Metadata-Version: 2.3
Name: bplusplus
Version: 1.2.3
Summary: A simple method to create AI models for biodiversity, with collect and prepare pipeline
License: MIT
Author: Titus Venverloo
Author-email: tvenver@mit.edu
Requires-Python: >=3.9.0,<4.0.0
Classifier: License :: OSI Approved :: MIT License
Classifier: Programming Language :: Python :: 3
Classifier: Programming Language :: Python :: 3.9
Classifier: Programming Language :: Python :: 3.10
Classifier: Programming Language :: Python :: 3.11
Classifier: Programming Language :: Python :: 3.12
Classifier: Programming Language :: Python :: 3.13
Requires-Dist: numpy
Requires-Dist: pandas (==2.1.4)
Requires-Dist: pillow
Requires-Dist: prettytable (==3.7.0)
Requires-Dist: pygbif (>=0.6.4,<0.7.0)
Requires-Dist: pyyaml (==6.0.1)
Requires-Dist: requests (==2.25.1)
Requires-Dist: scikit-learn
Requires-Dist: tabulate (>=0.9.0,<0.10.0)
Requires-Dist: torch (>=2.5.0,<3.0.0)
Requires-Dist: torchvision
Requires-Dist: tqdm (==4.66.4)
Requires-Dist: ultralytics (>=8.3.0)
Requires-Dist: validators (>=0.33.0,<0.34.0)
Description-Content-Type: text/markdown

# Domain-Agnostic Insect Classification Pipeline

This project provides a complete, end-to-end pipeline for building a custom insect classification system. The framework is designed to be **domain-agnostic**, allowing you to train a powerful detection and classification model for **any insect species** by simply providing a list of names.

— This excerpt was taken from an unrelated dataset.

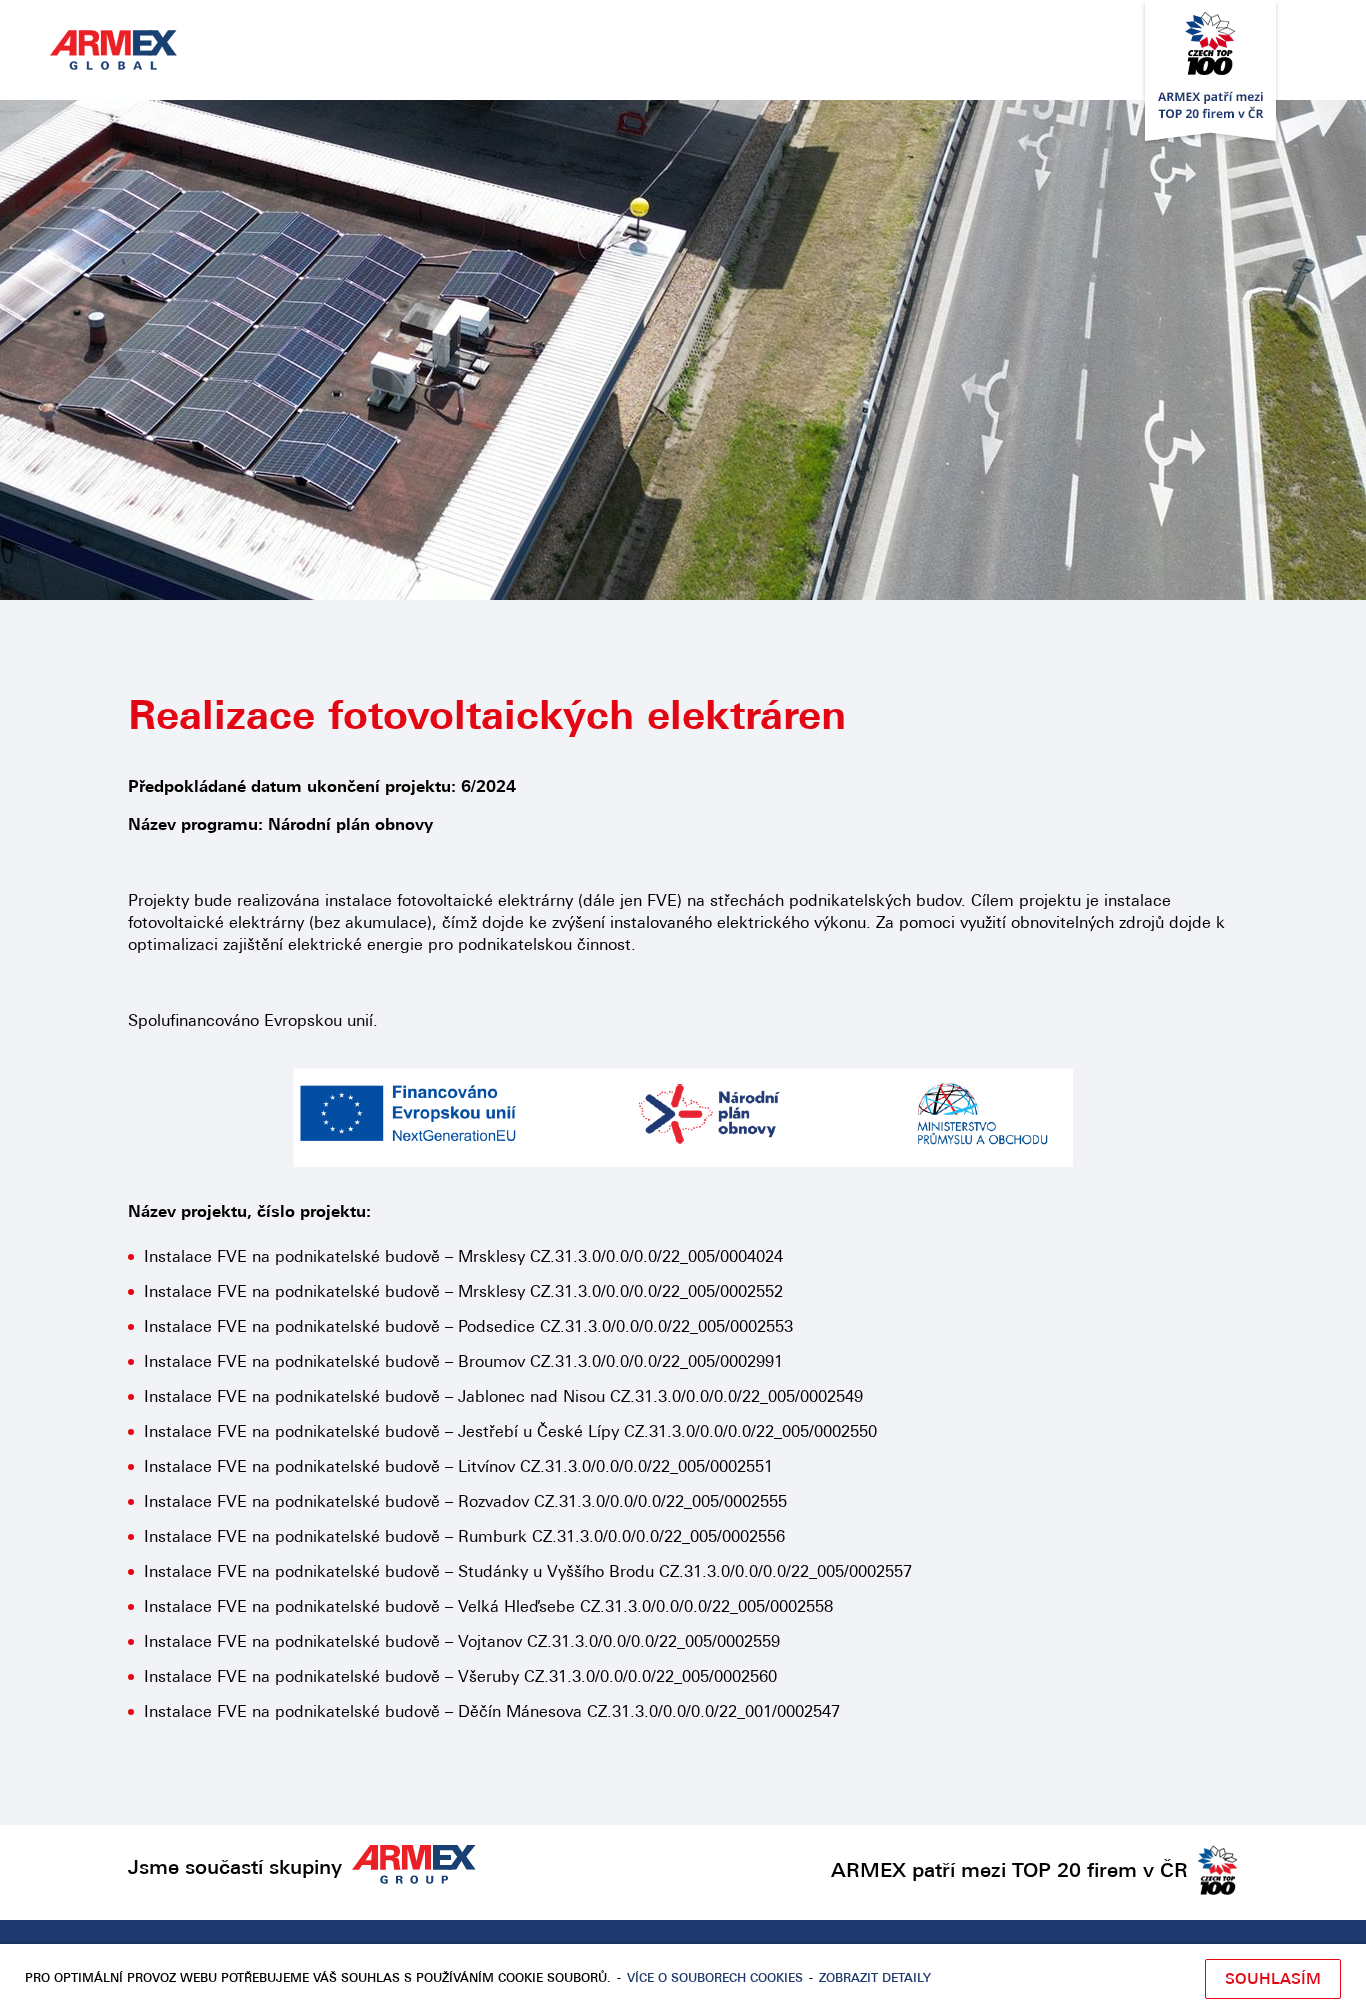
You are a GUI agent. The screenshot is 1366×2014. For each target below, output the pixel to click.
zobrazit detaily (875, 1979)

Using the `Bplusplus` library, this pipeline automates the entire machine learning workflow, from data collection to video inference.

## Key Features

- **Automated Data Collection**: Downloads hundreds of images for any species from the GBIF database.
- **Intelligent Data Preparation**: Uses a pre-trained model to automatically find, crop, and resize insects from raw images, ensuring high-quality training data.
- **Hierarchical Classification**: Trains a model to identify insects at three taxonomic levels: **family, genus, and species**.
- **Video Inference & Tracking**: Processes video files to detect, classify, and track individual insects over time, providing aggregated predictions.
## Pipeline Overview

The process is broken down into six main steps, all detailed in the `full_pipeline.ipynb` notebook:

1.  **Collect Data**: Select your target species and fetch raw insect images from the web.
2.  **Prepare Data**: Filter, clean, and prepare images for training.
3.  **Train Model**: Train the hierarchical classification model.
4.  **Download Weights**: Fetch pre-trained weights for the detection model.
5.  **Test Model**: Evaluate the performance of the trained model.
6.  **Run Inference**: Run the full pipeline on a video file for real-world application.

## How to Use

### Prerequisites

- Python 3.8+
- `venv` for creating a virtual environment (recommended)

### Setup

1.  **Create and activate a virtual environment:**
    ```bash
    python3 -m venv venv
    source venv/bin/activate
    ```

2.  **Install the required packages:**
    ```bash
    pip install bplusplus
    ```

### Running the Pipeline

The entire workflow is contained within **`full_pipeline.ipynb`**. Open it with a Jupyter Notebook or JupyterLab environment and run the cells sequentially to execute the full pipeline.

### Customization

To train the model on different insect species, simply modify the `names` list in **Step 1** of the notebook:

```python
# a/full_pipeline.ipynb

# To use your own species, change the names in this list
names = [
    "Vespa crabro", "Vespula vulgaris", "Dolichovespula media"
]
```

The pipeline will automatically handle the rest, from data collection to training, for your new set of species.

## Directory Structure

The pipeline will create the following directories to store artifacts:

- `GBIF_data/`: Stores the raw images downloaded from GBIF.
- `prepared_data/`: Contains the cleaned, cropped, and resized images ready for training.
- `trained_model/`: Saves the trained model weights (`best_multitask.pt`) and pre-trained detection weights.